BEGIN AVAILABLE RECORDS
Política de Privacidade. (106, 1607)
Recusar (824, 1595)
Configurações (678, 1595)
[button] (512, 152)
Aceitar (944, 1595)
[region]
END AVAILABLE RECORDS
BEGIN AVAILABLE RECORDS
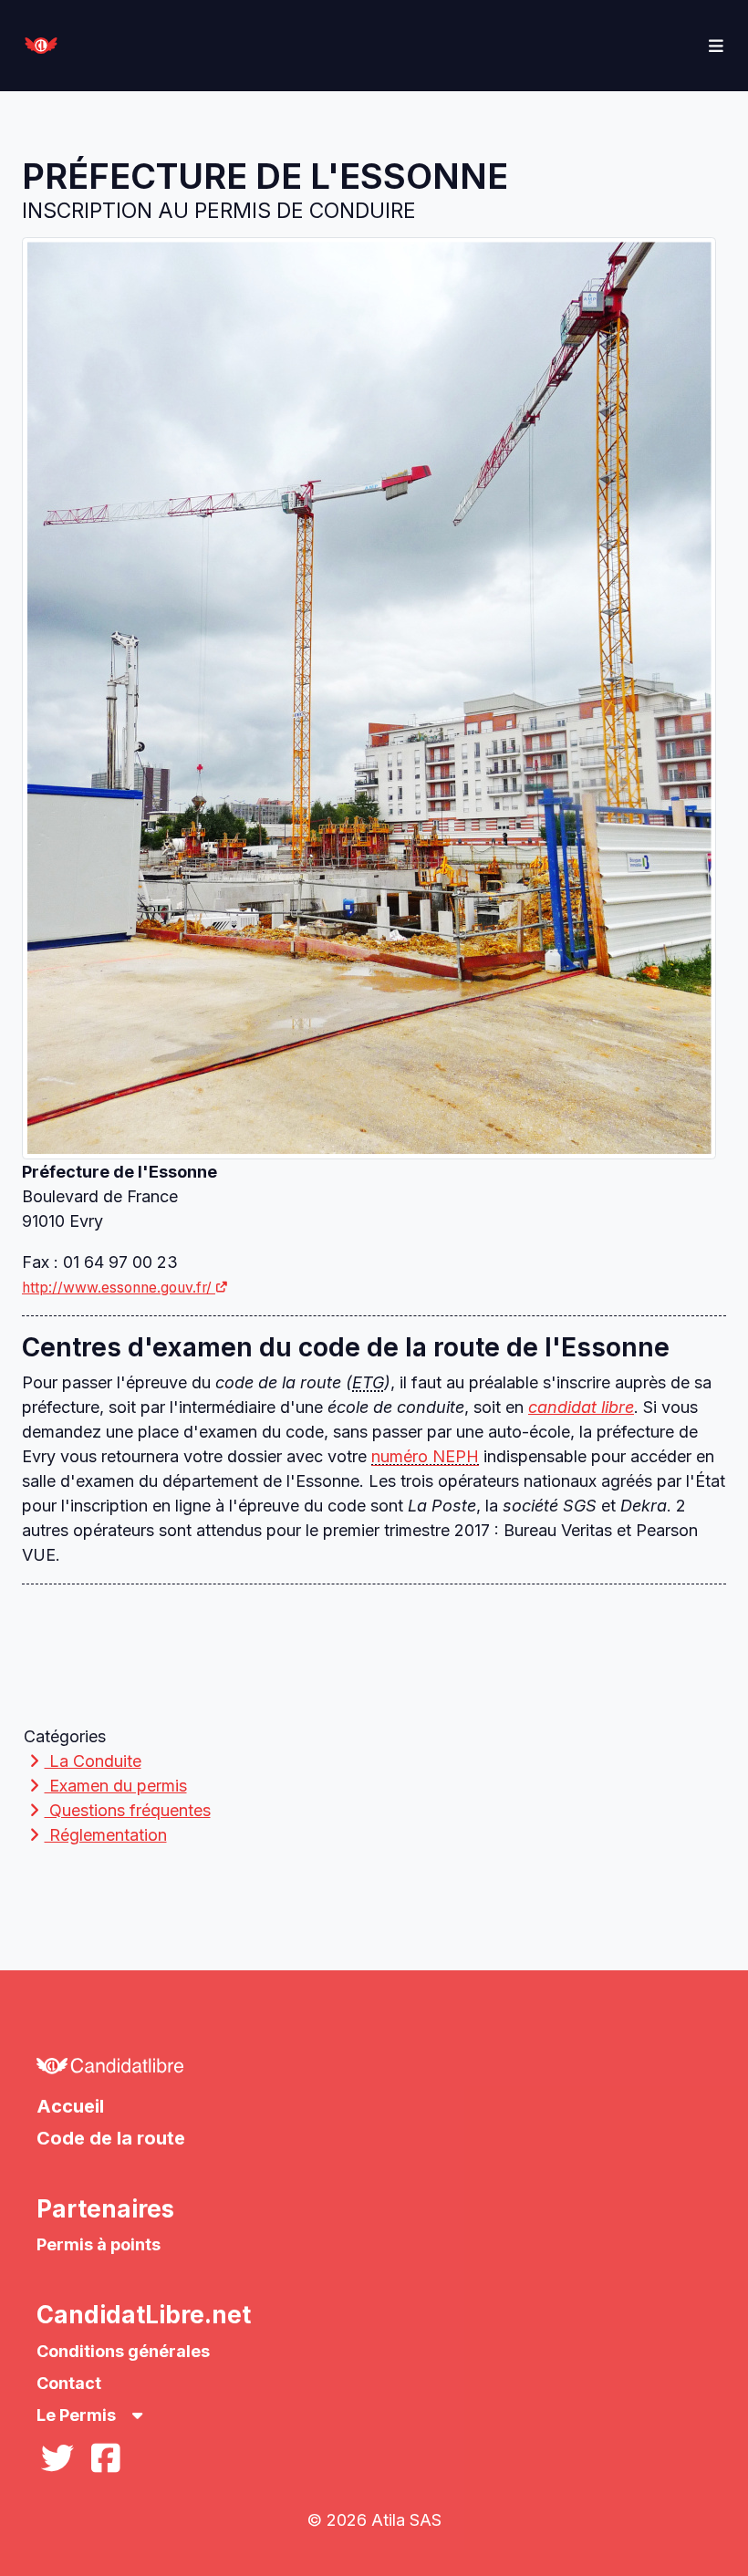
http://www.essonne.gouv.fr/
END AVAILABLE RECORDS
BEGIN AVAILABLE RECORDS
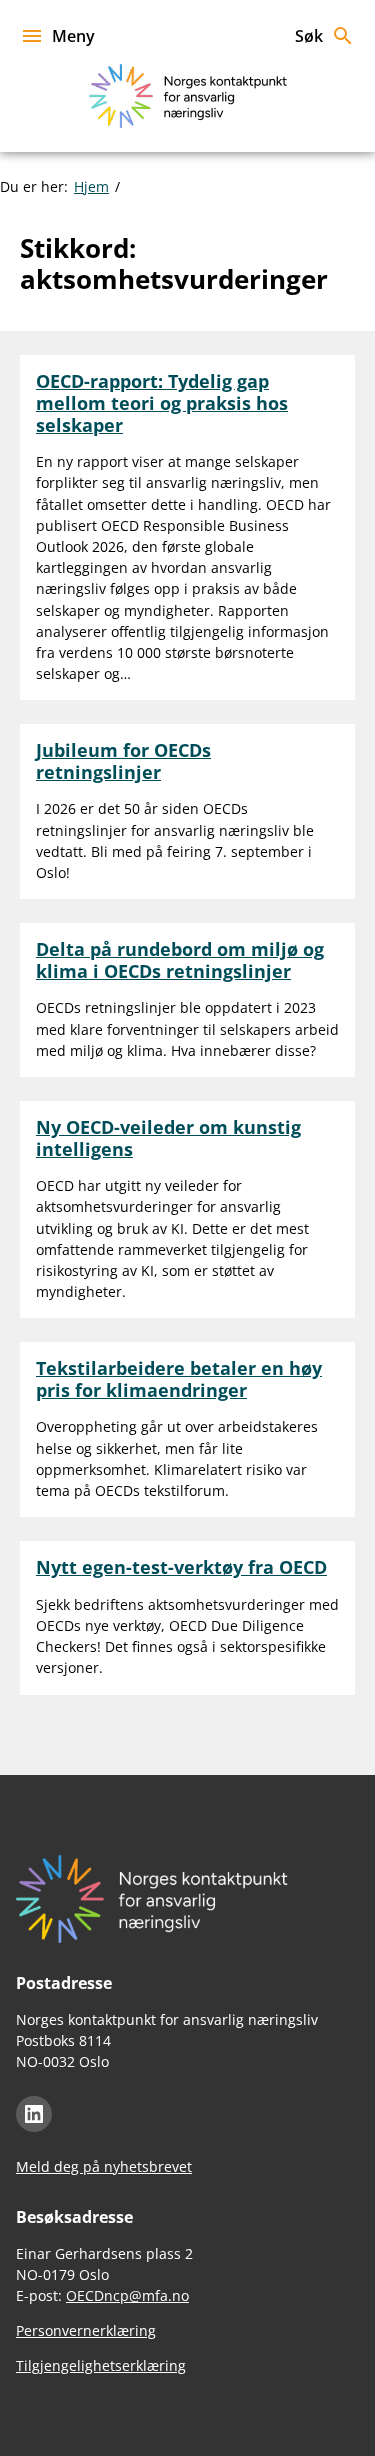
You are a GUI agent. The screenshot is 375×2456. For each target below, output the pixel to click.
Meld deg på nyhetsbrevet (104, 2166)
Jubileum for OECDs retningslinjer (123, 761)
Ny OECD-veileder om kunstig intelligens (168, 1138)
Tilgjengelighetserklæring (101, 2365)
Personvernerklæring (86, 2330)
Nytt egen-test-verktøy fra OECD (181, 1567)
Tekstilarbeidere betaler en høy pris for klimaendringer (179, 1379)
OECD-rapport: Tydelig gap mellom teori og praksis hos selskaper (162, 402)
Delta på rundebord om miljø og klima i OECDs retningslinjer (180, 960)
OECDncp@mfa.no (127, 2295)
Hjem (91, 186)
END AVAILABLE RECORDS
Restate word for word only the lines above from the line containing "Personvernerklæring (86, 2330)" to the line containing "Hjem (91, 186)", both of them included.

## TASK RESULT
Personvernerklæring (86, 2330)
Nytt egen-test-verktøy fra OECD (181, 1567)
Tekstilarbeidere betaler en høy pris for klimaendringer (179, 1379)
OECD-rapport: Tydelig gap mellom teori og praksis hos selskaper (162, 402)
Delta på rundebord om miljø og klima i OECDs retningslinjer (180, 960)
OECDncp@mfa.no (127, 2295)
Hjem (91, 186)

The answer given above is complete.